The Texas Chain Saw Massacre’s gallery of American portraits comprises seeker and nihilist, educated and moronic, moneyed and poor, consumer and producer, civilized and feral, and, ultimately, city dweller and redneck, each revealing (sometimes in simple image) their distinctive qualities, and unfolding their destiny without accordance to kind — that is, that all shall wind up consumed. The astrologer is here, wrestling with the dark problems of retrograde, sometimes lost in perplexity, sometimes radiant with vision; the auteur is here, weaving into images of simple but matchless ghastliness the futile longings, discoveries, and aspirations of the deluded soul; the historian is here, unfolding the significance of current events, and pointing out the failures of both today and tomorrow; the prophet is here, gazing into the fast-passing glory of America, brooding in sorrow on the pathos of inevitable murder and mutilation. Most profoundly, we have pictures of American family life at its most undistorted — the feral familial tidings of the all-male clan of cannibals making repast on their city kin, who are nothing less than a species apart. We watch while, over the course of a tour from city to country, the American empire passes from serenity to atrocity, once rising into power, but now fading like the Texas sun into nothingness. There is no typical experience of terror that is not somewhere lensed on this living celluloid; virtue and vice are chronicled with a firm, disinterested touch, the former obliterated, the latter reveled in vis-à-vis the unutterable awfulness at the center of American life, sawed raggedly as it is between city and country.
Studying The Texas Chain Saw Massacre is thus the only way of understanding American life itself in all its futilities and brutalities.

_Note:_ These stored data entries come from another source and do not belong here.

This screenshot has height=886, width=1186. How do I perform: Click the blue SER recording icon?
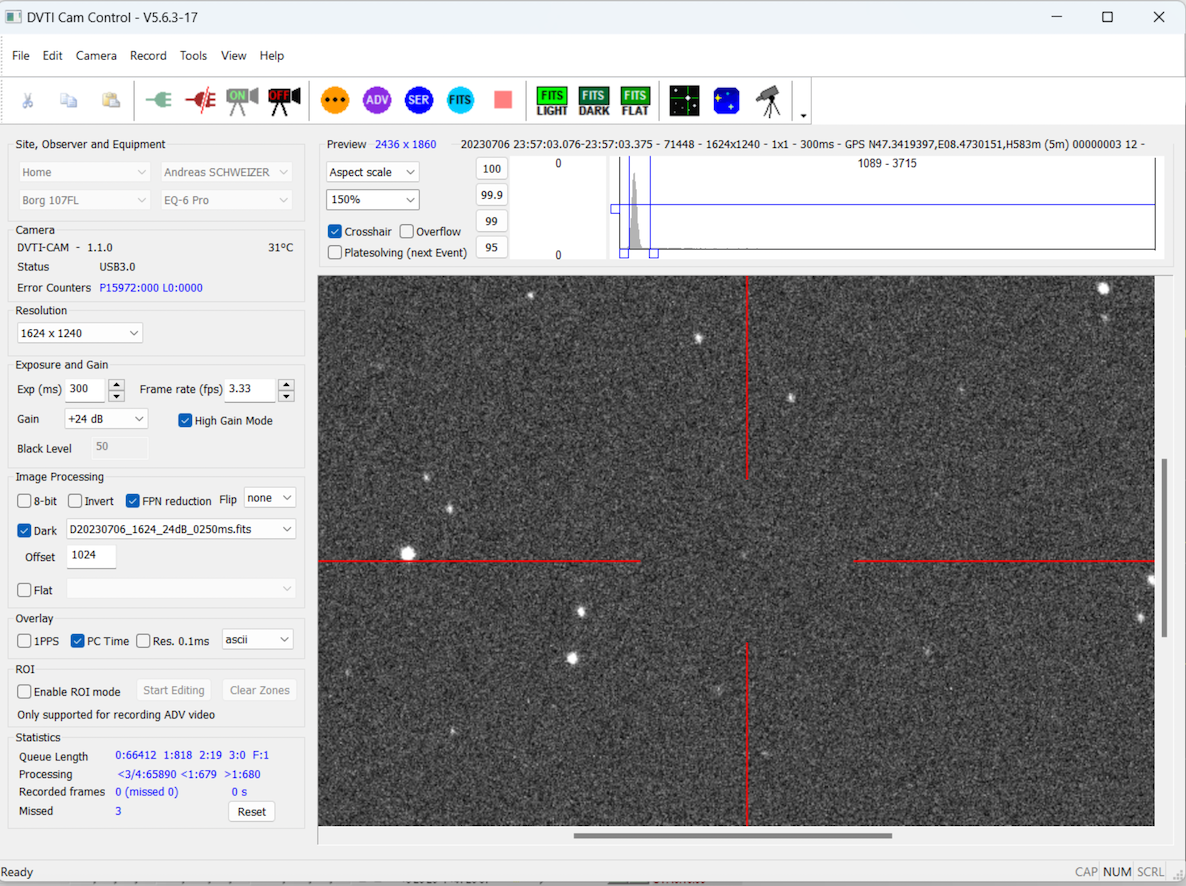[x=418, y=100]
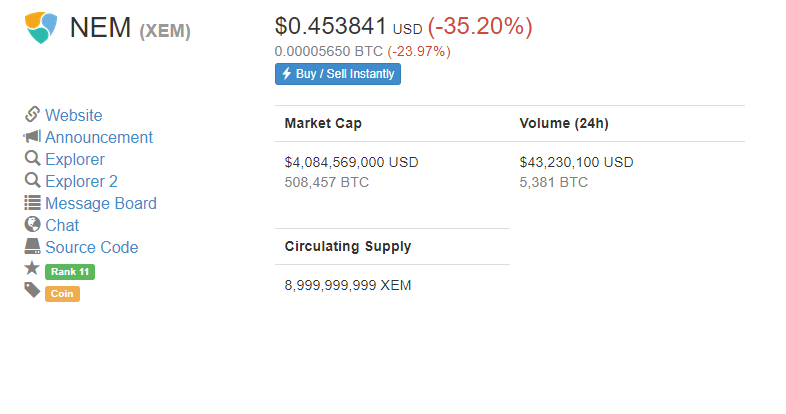Click the tag icon next to Coin

(32, 290)
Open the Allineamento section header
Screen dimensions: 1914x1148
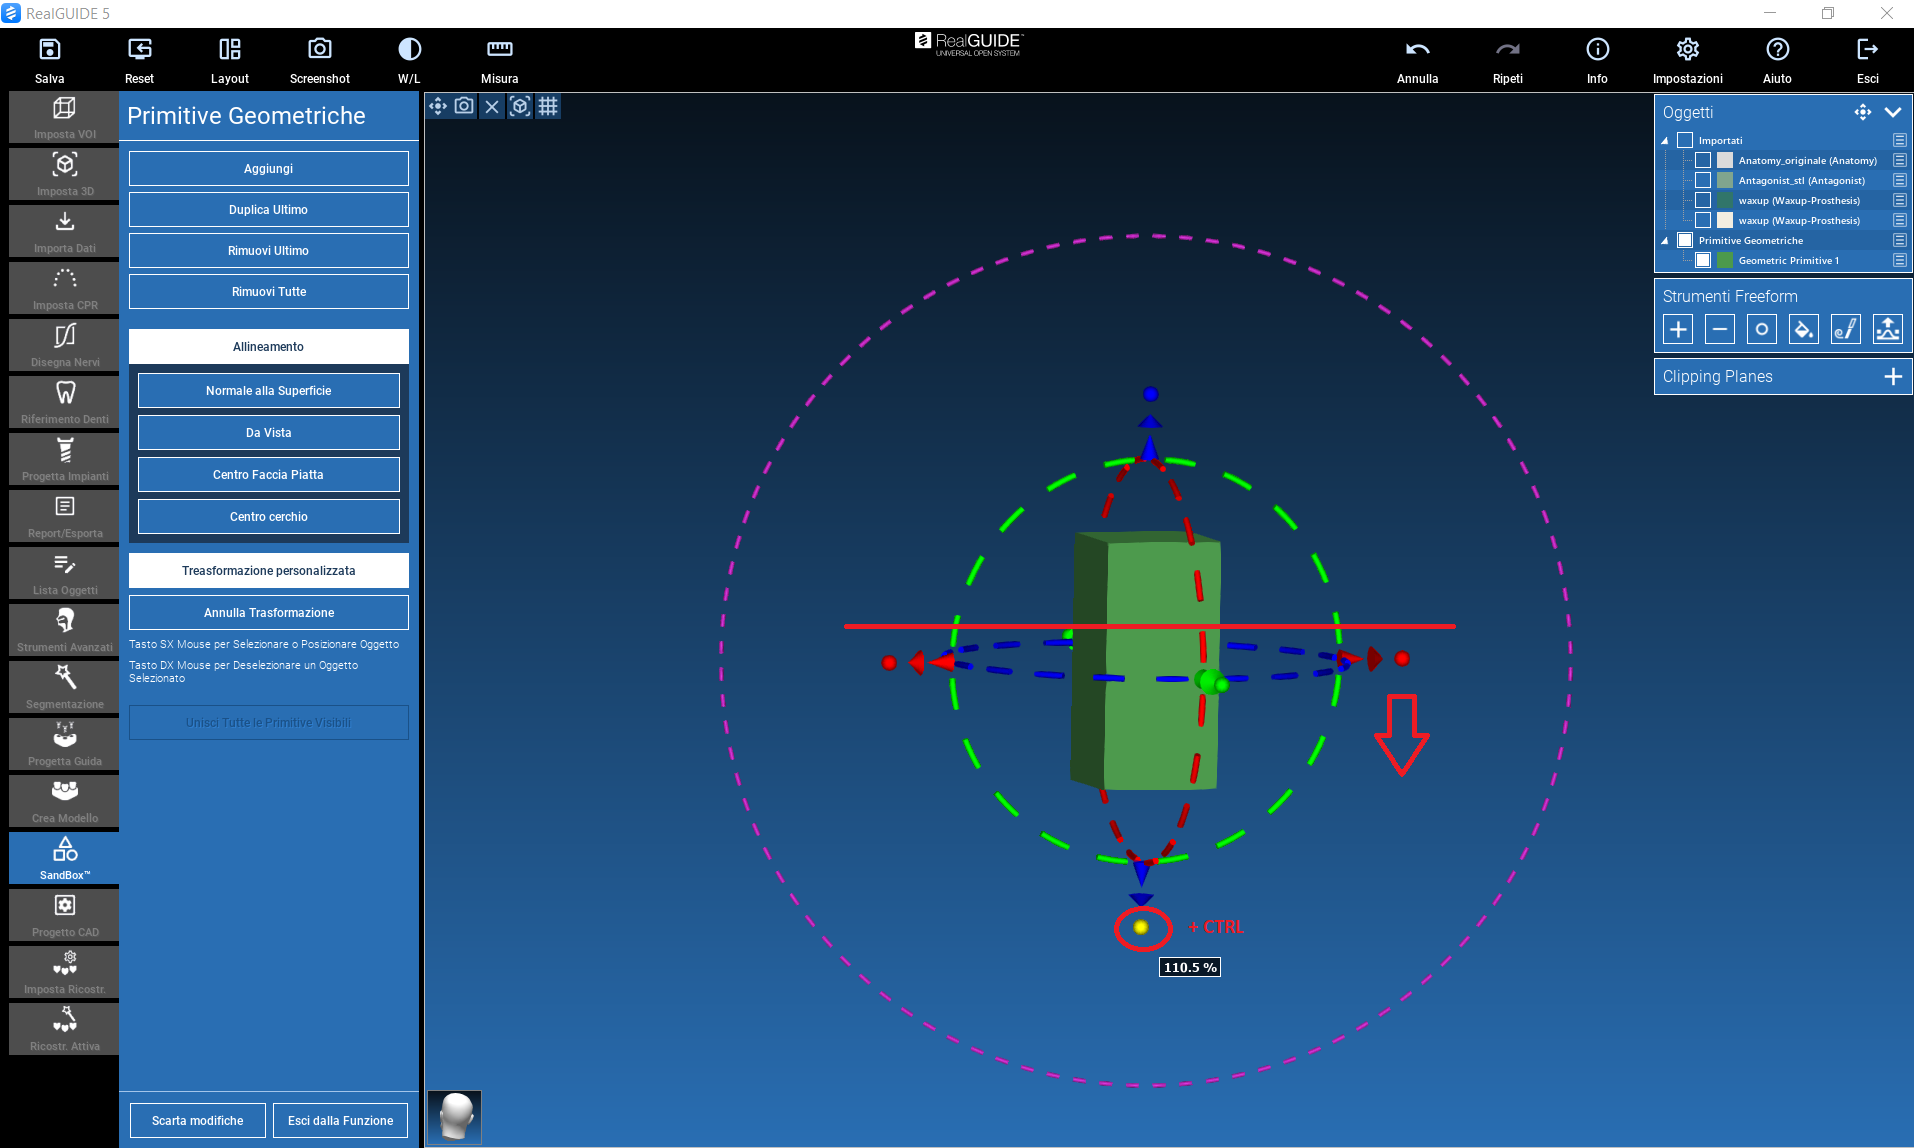click(x=268, y=347)
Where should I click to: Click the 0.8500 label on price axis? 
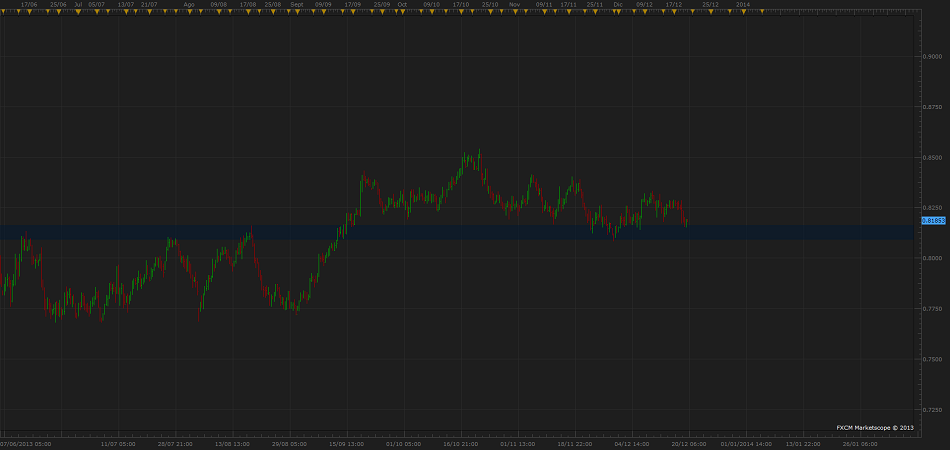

This dissolute congregation of figures, when their varied impressions are blended into one composite picture, reveal the human soul in its vulnerability and viciousness, its spinelessness and savagery, its depths of depravity, and its heights of empty idealism. He or she must be an insipid viewer who, having screened The Texas Chain Saw Massacre, fails to see him or herself somewhere in The Film as he or she truly is, and as he or she ought to be.

It is characteristic of The Texas Chain Saw Massacre’s director, writer, and cinematographer to use the dark background of human degeneracy to throw up the most disgusting picture of America into stark relief —that is, as a nation characterized not by a divine exceptionalism, but rather by an irrepressible nihilism over-geared even when compared to other supposedly more backwards parts of the world (e.g. Afghanistan). When we cross the threshold of the climax and dear Sally Hardesty’s escape to (relative) safety, we are in a transformed environment, but not a reassuring one. Rather, the same commanding conclusion is with us as it is with our sole survivor: the wild American psychopathic energies now radiate out to the city and to the wider world. Leatherface lives. He does not die and, though wounded, does not deplete. In fact, he dances on the road, galvanized by the rumble of his rusty saw-chain. In America, all roads lead to Leatherface.